Hazelton inherited the farm along with Paul’s brother Dave and his late brother John. The easement seemed an ideal way to protect the land while keeping it in the family and honoring their parents, Philip and Louise Hazelton, who bought it back into the family in 1951 and cherished it, Hazelton said.
“The primary motivation for us was to honor the wishes of our parents, who bought the ancestral property and managed to hang on there for so many years while we were growing up, which was a great experience but it wasn’t easy for them,” said Dave Hazelton, who now lives in Boise, Idaho.
The project emerged from the local work of the Newfound Land Conservation Partnership’s (NLCP) Land and Watershed committee, a subcommittee of the Newfound Lake Region Association.
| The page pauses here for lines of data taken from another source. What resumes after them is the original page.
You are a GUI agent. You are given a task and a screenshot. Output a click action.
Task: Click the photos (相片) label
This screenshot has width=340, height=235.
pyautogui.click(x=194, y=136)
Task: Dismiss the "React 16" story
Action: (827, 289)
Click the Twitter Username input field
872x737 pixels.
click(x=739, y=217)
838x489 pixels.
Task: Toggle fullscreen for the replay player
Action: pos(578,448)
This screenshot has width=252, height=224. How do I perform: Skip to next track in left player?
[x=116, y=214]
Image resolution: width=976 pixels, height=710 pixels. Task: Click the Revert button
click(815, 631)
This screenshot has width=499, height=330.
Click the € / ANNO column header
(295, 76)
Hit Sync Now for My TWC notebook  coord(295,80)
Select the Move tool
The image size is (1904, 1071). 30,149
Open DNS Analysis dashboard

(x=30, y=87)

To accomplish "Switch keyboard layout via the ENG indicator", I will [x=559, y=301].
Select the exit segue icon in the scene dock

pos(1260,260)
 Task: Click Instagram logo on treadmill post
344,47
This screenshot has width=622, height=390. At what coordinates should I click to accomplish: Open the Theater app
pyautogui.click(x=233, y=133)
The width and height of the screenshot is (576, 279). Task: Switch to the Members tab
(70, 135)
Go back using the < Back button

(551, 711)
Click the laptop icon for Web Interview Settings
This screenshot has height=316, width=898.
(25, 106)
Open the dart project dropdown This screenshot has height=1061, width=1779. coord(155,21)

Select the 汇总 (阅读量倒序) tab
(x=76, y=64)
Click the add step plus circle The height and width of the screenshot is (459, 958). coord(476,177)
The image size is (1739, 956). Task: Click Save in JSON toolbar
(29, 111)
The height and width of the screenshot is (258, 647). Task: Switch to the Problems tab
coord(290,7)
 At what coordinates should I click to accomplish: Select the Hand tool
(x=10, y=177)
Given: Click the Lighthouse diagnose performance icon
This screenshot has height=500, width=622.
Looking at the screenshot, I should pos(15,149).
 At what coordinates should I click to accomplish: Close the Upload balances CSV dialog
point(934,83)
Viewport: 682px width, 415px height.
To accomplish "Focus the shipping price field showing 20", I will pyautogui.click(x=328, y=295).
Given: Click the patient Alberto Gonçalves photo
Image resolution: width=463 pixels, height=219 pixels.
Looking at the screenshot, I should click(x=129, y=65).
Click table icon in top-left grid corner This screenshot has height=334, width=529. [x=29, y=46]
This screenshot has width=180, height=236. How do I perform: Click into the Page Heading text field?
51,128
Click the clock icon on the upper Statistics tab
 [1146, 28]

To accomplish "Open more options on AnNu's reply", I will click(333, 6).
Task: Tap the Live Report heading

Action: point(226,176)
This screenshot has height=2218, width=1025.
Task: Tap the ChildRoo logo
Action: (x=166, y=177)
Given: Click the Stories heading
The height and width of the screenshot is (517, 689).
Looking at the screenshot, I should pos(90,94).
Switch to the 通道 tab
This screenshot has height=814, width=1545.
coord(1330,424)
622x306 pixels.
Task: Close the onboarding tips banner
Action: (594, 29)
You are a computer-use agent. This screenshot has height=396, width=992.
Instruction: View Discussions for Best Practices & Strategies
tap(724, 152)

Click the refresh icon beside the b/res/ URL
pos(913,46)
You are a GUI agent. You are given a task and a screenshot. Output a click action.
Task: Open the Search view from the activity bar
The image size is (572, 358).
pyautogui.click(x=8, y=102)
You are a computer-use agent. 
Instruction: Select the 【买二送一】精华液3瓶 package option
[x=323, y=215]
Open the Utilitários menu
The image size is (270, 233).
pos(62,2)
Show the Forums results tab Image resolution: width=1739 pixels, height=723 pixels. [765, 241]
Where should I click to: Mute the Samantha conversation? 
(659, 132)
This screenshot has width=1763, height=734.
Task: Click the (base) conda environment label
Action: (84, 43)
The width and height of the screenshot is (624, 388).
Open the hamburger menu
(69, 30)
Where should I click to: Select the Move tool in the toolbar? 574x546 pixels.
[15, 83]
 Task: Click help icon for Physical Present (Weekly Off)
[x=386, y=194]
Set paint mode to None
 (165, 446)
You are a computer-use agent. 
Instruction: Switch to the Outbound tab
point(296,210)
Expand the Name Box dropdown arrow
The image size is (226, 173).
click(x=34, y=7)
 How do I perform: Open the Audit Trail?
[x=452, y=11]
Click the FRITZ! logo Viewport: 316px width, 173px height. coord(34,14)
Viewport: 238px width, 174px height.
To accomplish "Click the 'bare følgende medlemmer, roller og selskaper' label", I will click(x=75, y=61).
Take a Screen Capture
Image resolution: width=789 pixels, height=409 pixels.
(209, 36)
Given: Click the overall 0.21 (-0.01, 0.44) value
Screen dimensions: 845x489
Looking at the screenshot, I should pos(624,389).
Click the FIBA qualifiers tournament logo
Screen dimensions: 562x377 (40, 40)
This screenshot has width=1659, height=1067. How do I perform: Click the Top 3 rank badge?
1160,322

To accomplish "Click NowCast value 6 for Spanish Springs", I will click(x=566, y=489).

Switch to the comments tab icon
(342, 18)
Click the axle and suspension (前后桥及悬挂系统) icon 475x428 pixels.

Made up of members from Newfound towns, and including representatives of the Society for the Protection of NH Forests and the Lakes Region Conservation Trust, the committee sponsors local workshops and events to introduce landowners to land conservation options for water and wildlife resource values, estate planning, and for keeping lands in family ownership.
The Hazelton Farm is the sixth property that has been conserved through the Land and Watershed Committee’s efforts in the Newfound watershed since December 2011.
Committee member Jon Martin, a forester, is writing a forest stewardship plan for the diverse Hazelton forests. “Besides the great soils we have to work with, we’ve got a heavily involved landowner who wants to do what’s right by the forest,” Martin said. “If you’ve got good soils and a landowner willing to put in the time, you can really grow some high quality timber.”